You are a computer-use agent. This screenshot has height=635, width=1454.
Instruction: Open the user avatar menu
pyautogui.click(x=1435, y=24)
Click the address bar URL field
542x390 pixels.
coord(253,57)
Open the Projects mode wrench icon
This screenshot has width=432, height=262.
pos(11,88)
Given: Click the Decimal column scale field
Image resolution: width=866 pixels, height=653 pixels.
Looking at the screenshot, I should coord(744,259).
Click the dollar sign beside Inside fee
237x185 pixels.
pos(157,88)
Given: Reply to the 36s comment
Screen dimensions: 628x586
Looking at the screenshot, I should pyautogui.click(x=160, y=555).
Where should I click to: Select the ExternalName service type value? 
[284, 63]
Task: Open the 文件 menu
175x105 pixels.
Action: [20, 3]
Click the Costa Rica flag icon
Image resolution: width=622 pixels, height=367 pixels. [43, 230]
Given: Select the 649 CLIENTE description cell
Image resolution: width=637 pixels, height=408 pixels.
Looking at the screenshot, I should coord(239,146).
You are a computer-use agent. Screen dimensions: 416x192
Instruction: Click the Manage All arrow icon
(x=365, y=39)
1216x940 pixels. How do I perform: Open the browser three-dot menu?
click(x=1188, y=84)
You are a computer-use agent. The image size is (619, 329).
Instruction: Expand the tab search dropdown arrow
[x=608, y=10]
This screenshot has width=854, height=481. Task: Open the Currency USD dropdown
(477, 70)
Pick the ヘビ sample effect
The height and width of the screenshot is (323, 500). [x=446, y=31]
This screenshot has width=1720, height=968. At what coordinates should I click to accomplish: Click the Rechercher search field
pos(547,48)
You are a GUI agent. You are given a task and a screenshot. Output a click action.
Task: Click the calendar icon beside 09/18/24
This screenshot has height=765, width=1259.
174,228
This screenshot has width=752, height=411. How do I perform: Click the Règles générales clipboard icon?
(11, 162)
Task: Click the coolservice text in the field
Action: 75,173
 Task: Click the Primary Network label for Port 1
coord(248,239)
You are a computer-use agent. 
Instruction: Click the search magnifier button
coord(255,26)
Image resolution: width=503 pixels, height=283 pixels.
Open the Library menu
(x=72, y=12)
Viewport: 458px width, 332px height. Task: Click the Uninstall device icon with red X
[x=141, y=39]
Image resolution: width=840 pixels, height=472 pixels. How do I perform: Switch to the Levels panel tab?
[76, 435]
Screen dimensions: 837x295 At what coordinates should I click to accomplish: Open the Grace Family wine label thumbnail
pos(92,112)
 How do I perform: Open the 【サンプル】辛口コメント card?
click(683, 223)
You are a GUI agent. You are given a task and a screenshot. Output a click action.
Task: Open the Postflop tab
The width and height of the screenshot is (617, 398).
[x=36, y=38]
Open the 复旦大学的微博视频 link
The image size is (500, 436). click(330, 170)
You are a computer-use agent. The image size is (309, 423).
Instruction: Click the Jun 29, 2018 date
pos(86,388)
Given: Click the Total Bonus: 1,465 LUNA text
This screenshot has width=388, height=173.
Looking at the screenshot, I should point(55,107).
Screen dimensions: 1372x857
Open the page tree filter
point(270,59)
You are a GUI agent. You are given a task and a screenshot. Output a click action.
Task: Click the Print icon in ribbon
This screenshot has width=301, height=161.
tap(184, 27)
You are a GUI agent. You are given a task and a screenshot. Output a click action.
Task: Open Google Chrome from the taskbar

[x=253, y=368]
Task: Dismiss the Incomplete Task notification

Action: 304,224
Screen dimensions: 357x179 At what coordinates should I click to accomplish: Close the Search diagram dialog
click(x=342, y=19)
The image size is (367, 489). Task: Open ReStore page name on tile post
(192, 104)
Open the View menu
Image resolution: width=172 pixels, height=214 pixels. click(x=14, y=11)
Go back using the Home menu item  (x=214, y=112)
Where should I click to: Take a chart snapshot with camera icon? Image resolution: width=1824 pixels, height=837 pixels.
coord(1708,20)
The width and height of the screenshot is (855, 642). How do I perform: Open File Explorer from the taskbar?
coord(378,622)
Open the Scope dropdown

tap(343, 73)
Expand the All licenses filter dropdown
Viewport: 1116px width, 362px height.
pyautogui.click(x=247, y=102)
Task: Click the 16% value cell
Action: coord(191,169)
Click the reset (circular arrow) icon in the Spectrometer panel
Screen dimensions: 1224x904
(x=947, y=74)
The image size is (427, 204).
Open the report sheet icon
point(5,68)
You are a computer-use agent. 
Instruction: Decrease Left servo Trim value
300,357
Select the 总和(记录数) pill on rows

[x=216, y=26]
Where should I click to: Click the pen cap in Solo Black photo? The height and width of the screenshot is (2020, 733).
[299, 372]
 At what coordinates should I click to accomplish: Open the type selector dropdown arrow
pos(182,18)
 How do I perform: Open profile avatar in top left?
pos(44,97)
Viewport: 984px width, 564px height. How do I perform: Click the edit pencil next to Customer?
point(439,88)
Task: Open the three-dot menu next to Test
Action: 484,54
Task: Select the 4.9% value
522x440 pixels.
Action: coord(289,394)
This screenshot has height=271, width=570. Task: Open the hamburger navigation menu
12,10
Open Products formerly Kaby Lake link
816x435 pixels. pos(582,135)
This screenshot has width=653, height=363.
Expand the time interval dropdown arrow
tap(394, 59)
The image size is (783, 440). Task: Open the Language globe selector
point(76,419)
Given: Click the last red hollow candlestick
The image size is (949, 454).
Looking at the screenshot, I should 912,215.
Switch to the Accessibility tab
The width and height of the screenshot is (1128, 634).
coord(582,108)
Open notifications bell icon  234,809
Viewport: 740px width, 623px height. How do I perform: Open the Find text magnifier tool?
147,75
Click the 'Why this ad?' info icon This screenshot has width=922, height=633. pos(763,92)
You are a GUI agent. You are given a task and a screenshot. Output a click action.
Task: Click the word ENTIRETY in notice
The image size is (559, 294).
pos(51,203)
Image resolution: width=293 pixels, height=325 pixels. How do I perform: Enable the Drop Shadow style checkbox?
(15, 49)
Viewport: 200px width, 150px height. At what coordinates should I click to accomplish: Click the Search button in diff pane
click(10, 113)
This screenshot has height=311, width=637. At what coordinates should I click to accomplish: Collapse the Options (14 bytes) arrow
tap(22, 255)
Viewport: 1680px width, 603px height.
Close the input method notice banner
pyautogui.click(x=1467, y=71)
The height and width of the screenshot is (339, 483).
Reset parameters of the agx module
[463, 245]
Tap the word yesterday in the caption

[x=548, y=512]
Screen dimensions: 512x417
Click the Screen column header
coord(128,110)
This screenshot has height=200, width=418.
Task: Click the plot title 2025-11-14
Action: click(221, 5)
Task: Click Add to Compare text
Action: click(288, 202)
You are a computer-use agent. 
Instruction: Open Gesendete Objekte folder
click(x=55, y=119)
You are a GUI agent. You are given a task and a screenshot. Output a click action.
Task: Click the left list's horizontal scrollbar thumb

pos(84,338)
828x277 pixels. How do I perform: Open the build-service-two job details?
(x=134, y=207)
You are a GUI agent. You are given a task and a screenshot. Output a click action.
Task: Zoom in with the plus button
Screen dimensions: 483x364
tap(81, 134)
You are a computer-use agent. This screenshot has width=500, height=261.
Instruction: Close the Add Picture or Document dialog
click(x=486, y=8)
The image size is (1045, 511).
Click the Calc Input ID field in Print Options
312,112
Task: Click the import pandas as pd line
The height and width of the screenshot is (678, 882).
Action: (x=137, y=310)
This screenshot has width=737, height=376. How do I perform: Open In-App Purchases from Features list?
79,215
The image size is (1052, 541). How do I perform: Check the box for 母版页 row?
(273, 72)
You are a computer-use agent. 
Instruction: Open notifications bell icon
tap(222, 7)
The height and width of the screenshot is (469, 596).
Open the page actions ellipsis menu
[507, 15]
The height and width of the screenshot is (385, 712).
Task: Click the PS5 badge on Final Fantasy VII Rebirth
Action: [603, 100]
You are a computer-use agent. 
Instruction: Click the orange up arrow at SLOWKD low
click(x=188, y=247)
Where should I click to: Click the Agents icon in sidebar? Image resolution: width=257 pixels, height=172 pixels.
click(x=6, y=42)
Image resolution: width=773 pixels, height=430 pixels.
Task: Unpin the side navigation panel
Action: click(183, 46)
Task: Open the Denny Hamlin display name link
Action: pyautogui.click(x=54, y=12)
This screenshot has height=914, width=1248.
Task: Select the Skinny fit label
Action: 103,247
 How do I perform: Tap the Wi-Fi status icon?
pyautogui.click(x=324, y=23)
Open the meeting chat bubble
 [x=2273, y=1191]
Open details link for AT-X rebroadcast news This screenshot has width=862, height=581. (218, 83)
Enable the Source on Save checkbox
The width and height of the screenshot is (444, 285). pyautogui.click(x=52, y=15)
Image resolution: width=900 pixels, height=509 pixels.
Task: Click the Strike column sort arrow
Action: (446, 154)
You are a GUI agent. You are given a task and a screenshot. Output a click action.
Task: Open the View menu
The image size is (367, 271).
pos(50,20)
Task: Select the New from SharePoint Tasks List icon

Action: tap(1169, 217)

Requirements. Copy out the items above exactly as they appear, starting with the line that contains "Image resolution: width=293" and going on through the line that contains "click(10, 113)", both included.

Exercise answer.
Image resolution: width=293 pixels, height=325 pixels. How do I perform: Enable the Drop Shadow style checkbox?
(15, 49)
Viewport: 200px width, 150px height. At what coordinates should I click to accomplish: Click the Search button in diff pane
click(10, 113)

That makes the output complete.